Madmac wrote with this cool item: "A trio of Japanese companies have teamed up on a multiprocessor chip design that can embed multiple processors and DSPs on a single chip, all running Tao's VP code." An interesting snippet: "Up to eight processor engines can be added to one MISC device, for performance of 200 to 900 million operations per second. They can include any general-purpose RISC processor, DSPs, SIMD engines, vector processors, graphics processors or customized logic."

2 of 43 comments (clear)

  1. Damn, it's called BOGOmips for a reason by Signal+12 · · Score: 4

    And not only are you using Bogomips numbers to compare to some other processor speed, someone even moderated that up! How's this world going to end?

    --

    Inflation is everywhere.

  2. Re:I wonder why Transmeta hasn't tried this... by Christopher+Thomas · · Score: 5
    Today CPUs spend a lot of energy trying to extract parallelism out of code designed to be run linearly. The ability to take advantage of parallelism is strongly limited by your ability to find it, rather than the ability of the chip to carry out instructions in parallel.

    Well if the chip is emulating a dual processor machine, then you have pushed a lot of that work down to having the OS identify 2 processes that can run in parallel. I would think that this would be a huge win.


    This is nice, if you can overcome two concerns:

    • Duplicate register sets.
      Each thread will need to work with its own copy of the virtual chip's registers. For processes, instead of threads, each will also need its own page table (though you could just remap them to different sections of the same table). You might be able to emulate dual x86 processors, but something with a larger register set would pose problems.

    • Different instruction pointers.
      Each thread is an independent instruction stream, that can wander and jump any which way. You'd need explicit hardware support to be able to emulate this without prohibitive overhead.

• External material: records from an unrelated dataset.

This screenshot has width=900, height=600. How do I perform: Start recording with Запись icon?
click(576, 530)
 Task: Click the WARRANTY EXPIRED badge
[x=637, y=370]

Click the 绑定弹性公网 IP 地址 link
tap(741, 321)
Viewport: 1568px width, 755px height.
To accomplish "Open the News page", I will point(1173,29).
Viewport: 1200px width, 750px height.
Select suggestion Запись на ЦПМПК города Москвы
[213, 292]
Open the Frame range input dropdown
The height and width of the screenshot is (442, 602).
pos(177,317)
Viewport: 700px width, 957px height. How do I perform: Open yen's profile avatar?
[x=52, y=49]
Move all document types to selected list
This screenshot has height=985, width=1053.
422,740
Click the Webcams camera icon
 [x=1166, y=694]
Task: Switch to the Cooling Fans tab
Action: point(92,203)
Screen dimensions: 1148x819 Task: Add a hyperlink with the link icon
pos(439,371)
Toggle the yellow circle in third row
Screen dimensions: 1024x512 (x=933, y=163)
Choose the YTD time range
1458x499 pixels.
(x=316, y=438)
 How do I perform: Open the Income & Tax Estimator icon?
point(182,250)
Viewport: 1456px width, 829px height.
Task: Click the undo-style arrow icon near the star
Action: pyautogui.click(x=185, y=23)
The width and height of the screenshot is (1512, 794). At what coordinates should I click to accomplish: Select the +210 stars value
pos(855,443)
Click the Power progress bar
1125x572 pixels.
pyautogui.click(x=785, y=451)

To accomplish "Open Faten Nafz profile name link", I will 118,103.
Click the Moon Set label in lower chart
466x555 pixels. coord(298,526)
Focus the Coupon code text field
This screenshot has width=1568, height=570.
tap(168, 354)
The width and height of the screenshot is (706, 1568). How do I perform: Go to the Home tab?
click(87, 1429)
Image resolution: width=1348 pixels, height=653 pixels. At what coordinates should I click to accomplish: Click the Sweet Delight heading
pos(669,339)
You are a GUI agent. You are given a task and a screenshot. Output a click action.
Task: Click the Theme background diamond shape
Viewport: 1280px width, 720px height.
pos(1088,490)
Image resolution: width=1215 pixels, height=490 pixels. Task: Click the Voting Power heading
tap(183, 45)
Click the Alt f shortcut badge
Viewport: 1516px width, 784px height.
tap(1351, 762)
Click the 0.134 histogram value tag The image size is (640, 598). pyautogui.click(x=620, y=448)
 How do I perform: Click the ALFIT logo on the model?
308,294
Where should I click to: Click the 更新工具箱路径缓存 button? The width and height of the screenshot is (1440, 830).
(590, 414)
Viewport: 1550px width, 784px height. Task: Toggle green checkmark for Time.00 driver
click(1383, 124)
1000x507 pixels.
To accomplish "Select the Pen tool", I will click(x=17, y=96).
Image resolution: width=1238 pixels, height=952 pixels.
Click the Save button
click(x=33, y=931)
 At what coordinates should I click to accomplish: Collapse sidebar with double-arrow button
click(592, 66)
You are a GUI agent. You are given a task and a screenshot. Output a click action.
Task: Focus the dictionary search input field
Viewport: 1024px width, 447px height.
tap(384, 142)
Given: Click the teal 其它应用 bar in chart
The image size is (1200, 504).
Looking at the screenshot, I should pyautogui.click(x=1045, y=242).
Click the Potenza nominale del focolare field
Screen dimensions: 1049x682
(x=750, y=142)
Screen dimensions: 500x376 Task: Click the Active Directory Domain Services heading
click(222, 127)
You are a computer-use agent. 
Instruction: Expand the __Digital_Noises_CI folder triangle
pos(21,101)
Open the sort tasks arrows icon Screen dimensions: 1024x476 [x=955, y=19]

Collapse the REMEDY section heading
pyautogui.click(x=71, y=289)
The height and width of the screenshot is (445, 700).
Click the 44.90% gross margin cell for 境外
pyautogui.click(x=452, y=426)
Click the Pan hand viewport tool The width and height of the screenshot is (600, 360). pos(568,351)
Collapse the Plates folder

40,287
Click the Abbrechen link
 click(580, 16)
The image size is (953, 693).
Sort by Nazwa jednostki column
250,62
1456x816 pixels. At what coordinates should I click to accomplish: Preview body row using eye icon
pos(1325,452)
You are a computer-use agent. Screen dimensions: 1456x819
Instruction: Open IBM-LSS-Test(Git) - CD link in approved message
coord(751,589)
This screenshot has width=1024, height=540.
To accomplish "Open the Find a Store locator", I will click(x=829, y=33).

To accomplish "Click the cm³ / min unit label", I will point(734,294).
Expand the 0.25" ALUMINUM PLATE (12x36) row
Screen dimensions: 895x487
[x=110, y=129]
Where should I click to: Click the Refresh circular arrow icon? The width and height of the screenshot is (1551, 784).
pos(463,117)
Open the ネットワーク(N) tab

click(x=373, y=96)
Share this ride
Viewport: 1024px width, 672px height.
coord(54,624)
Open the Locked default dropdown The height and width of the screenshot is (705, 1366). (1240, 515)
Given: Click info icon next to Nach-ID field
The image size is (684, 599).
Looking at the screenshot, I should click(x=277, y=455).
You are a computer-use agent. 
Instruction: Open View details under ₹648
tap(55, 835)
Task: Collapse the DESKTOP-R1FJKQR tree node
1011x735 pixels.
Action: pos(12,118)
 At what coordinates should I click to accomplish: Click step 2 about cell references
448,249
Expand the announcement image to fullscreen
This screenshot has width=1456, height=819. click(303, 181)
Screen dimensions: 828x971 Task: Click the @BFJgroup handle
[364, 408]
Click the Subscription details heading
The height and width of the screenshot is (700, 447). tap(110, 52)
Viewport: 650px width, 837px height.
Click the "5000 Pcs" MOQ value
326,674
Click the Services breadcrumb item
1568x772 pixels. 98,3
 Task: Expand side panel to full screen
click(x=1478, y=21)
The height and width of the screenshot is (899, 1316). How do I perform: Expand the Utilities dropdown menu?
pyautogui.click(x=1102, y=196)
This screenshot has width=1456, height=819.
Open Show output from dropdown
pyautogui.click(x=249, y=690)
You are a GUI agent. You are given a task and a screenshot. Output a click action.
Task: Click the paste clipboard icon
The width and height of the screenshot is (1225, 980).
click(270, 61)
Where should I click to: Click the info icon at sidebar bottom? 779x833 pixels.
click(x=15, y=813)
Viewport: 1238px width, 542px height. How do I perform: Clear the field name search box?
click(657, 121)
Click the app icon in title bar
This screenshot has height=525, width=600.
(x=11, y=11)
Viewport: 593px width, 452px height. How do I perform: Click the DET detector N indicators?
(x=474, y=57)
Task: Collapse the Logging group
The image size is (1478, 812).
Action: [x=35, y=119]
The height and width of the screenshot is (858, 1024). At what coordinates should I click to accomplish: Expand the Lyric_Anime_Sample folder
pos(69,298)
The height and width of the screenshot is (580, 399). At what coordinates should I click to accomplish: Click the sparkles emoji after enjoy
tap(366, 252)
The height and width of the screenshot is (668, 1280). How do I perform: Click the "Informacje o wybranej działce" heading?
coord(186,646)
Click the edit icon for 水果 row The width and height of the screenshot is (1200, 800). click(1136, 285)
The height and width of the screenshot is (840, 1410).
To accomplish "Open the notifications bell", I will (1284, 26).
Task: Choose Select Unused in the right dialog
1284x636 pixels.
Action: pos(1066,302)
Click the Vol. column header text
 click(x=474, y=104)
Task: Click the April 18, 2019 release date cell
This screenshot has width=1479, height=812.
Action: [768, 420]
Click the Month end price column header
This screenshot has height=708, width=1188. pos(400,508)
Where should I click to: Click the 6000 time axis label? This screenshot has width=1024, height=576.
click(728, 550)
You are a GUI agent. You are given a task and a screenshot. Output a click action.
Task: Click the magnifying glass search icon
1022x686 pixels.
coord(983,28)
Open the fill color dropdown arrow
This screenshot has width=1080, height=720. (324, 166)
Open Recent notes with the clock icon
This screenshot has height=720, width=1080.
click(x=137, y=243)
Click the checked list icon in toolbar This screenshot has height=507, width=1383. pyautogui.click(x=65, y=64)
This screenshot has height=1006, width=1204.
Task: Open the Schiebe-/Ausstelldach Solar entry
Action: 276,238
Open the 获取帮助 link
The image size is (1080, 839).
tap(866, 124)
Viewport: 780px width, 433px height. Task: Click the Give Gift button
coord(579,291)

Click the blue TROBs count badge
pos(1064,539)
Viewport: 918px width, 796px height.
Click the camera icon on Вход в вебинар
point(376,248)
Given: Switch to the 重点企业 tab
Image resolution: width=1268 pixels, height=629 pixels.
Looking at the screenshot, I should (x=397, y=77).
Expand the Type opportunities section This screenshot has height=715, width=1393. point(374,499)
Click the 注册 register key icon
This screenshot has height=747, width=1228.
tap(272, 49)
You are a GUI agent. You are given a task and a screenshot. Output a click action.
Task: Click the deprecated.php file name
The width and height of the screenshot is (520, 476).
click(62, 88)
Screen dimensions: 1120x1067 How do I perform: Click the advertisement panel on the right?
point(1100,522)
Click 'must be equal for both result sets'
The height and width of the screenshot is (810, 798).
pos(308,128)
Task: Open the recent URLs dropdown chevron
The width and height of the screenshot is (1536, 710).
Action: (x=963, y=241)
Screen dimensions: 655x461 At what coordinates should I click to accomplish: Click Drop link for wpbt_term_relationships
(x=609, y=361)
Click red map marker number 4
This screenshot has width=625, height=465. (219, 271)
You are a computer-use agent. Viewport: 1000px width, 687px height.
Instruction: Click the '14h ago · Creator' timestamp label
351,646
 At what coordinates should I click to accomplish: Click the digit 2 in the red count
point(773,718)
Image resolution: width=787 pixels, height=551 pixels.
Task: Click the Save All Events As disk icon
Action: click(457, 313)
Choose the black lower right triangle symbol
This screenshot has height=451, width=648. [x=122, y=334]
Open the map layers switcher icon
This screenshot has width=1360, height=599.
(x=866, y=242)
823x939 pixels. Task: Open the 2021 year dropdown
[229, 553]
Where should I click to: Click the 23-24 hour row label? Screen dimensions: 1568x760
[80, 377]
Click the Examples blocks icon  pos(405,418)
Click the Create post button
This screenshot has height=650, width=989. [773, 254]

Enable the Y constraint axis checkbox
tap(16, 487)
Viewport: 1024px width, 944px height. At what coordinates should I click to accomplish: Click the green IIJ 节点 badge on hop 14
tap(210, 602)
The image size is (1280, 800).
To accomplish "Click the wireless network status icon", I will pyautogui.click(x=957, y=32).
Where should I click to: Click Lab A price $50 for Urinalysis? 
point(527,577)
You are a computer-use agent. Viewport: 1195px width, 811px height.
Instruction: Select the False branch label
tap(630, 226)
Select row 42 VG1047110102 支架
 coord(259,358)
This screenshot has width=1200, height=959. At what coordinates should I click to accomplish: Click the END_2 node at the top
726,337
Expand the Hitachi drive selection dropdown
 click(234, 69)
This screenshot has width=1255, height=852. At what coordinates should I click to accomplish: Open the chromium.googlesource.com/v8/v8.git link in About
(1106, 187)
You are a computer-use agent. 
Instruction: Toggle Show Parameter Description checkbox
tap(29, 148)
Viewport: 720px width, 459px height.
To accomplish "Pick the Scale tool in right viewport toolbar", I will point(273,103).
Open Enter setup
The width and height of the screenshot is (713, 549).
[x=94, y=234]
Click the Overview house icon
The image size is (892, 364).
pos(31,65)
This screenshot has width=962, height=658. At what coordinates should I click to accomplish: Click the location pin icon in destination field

    • Greater memory load.
      As the processes would be (hopefully) independent, you'd be hitting two completely different sets of pages when accessing memory. This means you'd need a cache twice as large to avoid thrashing. You could get around this by supporting multiple threads, not processes, but this limits the advantage of your proposal.

    • More hardware complexity.
      Transmeta's fundamental approach was to reduce hardware complexity and cost. As some additional hardware support is needed (in fact, a fair bit of additional support), emulation of SMP systems is unlikely to be embraced by Transmeta.


    This is a fascinating idea, but there are substantial hurdles that would have to be overcome implementing it in practice.